Developments in Africa’s Free Trade Area: Opportunities for Korean Investors

Image: Getty, Mahmud Turkia/AFP
Image: Getty, Mahmud Turkia/AFP

Korea’s export trade with Africa declined during the 2010s, although growth in its shipping, locomotive and automotive exports in the early 2020s has been encouraging.

Summary:

  • The Korean government and investors are concerned about the decline in the country’s exports to Africa compared to the relative importance of imports from Africa, and are looking for opportunities through the African Continental Free Trade Area (AfCFTA) agreements to reverse these trends.
  • Korea has export niches in specialised capital equipment (notably shipping and locomotives) and should seek economic partnership agreements capacitating regional automotive value chains.
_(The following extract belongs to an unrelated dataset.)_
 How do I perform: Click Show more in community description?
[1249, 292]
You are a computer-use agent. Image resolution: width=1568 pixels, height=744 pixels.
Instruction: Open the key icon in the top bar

It faces competition from Chinese investments and imports in infrastructure, (renewable) energy and household consumer items; and from Indian imports of intermediate goods such as textiles, plastics and pharmaceuticals. Securing mineral and fuel imports can be advanced through economic partnerships aimed at beneficiation.
  • Economic partnership agreements with African countries are characterised by asymmetric trade liberalisation schedules, preferred supplier arrangements that develop regional value chains, and institutional capacity building. These should not offer arrangements more beneficial than those negotiated through AfCFTA processes on developing trade protocols.
  • Contestation over special economic zone concessions and cumulative origination within Africa (notably over automobiles) is currently delaying the finalisation of the AfCFTA’s Protocol on Trade in Goods.
  • Primary market entry points are those with the largest domestic markets (for automobiles), and the core economies of regional economic communities with infrastructure corridors between ports and inland cities and mines. These include South Africa (SADC), Nigeria (ECOWAS), Egypt, Kenya (EAC), Ethiopia, Ghana and the Maghreb countries.
The views expressed in this publication/article are those of the author/s and do not necessarily reflect the views of the South African Institute of International Affairs (SAIIA).